Dataset rows

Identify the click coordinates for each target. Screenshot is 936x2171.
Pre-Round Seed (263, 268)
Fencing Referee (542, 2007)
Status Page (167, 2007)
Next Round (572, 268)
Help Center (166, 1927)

Problem details:
Write out all of the material above line for line, with no changes.

Solution for this problem:
Identify the click coordinates for each target. Screenshot is 936x2171.
Pre-Round Seed (263, 268)
Fencing Referee (542, 2007)
Status Page (167, 2007)
Next Round (572, 268)
Help Center (166, 1927)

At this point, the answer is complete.